My academic background is in clinical psychology. But I always wondered, why do we focus exclusively on human pathology and dysfunction? What about the positive side, the moments when human beings are at their absolute best? It seems we can give everyone a label, categorizing every action as a dysfunction of some kind. My wife is an “enabler” because she enjoys helping people, I’ve been accused of being in “denial” because I choose to focus on the good in my past rather than the bad. My son was “ADHD” because he found it hard to sit in a traditional classroom. Some of my best friends have been prescribed Prozac to calm their unusual and rapid flow of ideas.
But personally, I have decided to take the title of “inverse paranoid.” This is a term that has been used by Dr. Richard Bimler, W. Clement Stone, Brian Tracy and others. As you know, a paranoid person thinks everyone is out to get him. That person is typically suspicious, fearful, and panicked that people are trying to do him harm.
I tend to believe that everyone is out to bring me happiness and to help me reach my goals. And I try to do the same for them. To have a positive attitude does not mean that problems and frustrations disappear. But I’m confident I find solutions quicker as a result of my inverse paranoia. I believe the world is plotting to do me good! — Tweet This
If you’d like to join me in my delusion, here are some tips:
- When obstacles appear, don’t assume “everyone hates me.” Rather, see them as opportunities to grow and succeed in new ways.
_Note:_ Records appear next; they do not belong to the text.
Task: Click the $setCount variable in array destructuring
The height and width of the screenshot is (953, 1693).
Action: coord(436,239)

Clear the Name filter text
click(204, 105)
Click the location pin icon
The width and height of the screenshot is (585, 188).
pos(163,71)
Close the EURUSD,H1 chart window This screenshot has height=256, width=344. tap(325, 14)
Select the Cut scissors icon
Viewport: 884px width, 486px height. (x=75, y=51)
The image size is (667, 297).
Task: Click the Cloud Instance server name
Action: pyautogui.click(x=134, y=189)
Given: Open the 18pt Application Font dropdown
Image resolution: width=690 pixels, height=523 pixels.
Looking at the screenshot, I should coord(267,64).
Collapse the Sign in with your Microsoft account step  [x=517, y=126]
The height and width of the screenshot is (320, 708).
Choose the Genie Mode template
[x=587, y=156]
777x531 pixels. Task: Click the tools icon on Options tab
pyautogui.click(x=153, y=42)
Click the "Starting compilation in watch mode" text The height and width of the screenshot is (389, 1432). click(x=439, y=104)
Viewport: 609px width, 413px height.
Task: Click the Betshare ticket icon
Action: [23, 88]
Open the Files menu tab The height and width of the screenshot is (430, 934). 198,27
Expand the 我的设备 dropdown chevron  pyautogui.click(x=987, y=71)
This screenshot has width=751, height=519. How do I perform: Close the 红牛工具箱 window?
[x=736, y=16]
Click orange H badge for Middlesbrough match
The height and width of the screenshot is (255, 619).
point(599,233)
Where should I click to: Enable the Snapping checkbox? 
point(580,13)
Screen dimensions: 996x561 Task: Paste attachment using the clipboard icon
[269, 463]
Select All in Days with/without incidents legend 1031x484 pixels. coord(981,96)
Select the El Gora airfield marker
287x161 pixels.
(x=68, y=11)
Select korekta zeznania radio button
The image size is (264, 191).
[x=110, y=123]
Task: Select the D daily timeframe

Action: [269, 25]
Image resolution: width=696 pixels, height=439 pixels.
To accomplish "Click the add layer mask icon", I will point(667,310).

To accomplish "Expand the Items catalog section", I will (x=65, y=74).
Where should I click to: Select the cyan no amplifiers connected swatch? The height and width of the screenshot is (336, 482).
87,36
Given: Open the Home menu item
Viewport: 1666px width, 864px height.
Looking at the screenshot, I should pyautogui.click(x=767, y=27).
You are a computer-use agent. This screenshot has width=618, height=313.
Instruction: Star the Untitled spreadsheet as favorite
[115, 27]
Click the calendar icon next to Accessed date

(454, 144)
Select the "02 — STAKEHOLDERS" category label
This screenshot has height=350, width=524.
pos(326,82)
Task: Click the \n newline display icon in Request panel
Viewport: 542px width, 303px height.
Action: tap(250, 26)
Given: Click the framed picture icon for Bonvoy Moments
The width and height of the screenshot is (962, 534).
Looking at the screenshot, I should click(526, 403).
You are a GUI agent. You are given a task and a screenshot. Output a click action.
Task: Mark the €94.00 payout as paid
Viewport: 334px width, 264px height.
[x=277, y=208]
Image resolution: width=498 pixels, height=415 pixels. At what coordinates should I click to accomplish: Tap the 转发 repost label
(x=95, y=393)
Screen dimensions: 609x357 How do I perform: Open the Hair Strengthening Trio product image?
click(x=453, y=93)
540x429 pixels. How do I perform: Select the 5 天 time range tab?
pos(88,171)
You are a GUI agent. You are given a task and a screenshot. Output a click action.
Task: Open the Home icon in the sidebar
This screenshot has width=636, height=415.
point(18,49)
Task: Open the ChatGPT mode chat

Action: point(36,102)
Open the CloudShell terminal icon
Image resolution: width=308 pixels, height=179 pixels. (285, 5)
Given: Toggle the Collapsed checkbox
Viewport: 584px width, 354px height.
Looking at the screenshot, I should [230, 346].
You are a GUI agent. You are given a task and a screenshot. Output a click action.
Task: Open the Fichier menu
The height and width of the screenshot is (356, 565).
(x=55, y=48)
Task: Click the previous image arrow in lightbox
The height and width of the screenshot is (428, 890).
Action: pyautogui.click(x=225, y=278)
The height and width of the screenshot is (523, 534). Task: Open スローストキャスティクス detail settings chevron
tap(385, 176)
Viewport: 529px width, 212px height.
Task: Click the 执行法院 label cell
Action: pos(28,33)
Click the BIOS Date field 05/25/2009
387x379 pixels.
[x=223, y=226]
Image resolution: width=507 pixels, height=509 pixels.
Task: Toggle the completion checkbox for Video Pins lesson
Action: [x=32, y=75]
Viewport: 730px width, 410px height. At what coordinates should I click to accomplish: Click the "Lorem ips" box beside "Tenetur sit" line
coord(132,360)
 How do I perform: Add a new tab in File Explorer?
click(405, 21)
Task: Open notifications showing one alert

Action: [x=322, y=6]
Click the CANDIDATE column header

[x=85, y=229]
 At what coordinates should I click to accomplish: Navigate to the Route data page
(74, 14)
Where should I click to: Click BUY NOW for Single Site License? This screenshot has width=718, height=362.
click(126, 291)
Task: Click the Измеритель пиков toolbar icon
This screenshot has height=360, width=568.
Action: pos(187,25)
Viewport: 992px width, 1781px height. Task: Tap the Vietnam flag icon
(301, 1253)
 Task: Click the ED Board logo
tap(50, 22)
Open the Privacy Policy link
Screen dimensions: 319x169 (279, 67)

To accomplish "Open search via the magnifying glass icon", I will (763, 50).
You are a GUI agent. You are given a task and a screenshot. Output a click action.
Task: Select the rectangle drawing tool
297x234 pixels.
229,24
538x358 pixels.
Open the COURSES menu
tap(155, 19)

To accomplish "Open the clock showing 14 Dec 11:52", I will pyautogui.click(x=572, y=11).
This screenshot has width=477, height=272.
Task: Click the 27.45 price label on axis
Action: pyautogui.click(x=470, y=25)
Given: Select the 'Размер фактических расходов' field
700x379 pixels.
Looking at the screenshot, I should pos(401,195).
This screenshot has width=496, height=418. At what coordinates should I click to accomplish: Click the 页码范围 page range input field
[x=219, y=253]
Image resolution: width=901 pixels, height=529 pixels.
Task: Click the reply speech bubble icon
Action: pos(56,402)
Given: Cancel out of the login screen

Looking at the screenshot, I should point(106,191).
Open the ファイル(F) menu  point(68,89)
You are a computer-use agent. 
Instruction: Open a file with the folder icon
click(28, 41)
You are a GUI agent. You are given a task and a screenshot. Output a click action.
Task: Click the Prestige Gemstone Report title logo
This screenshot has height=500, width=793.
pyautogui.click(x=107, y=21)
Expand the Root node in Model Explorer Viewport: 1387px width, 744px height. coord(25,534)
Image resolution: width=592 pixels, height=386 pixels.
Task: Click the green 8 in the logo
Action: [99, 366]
Without challenges you will never improve.
- Remember a time in your life when a “disaster” opened the door to something good.
- If you lose your job, expect that you’ll now find your dream job with better pay.
- If your back hurts at the office, expect to develop a better ergonomic chair design that will make you millions.
- Reach for the “opportunity clock” in the morning – erase the memory of an “alarm clock.”
- When the weather forecaster says there’s a 30% chance of rain, recognize that means there’s a 70% chance of sunshine!
And yes, I rather like my delusion. Please don’t prescribe a pill to make me “normal” or send me to an institution to correct my thinking.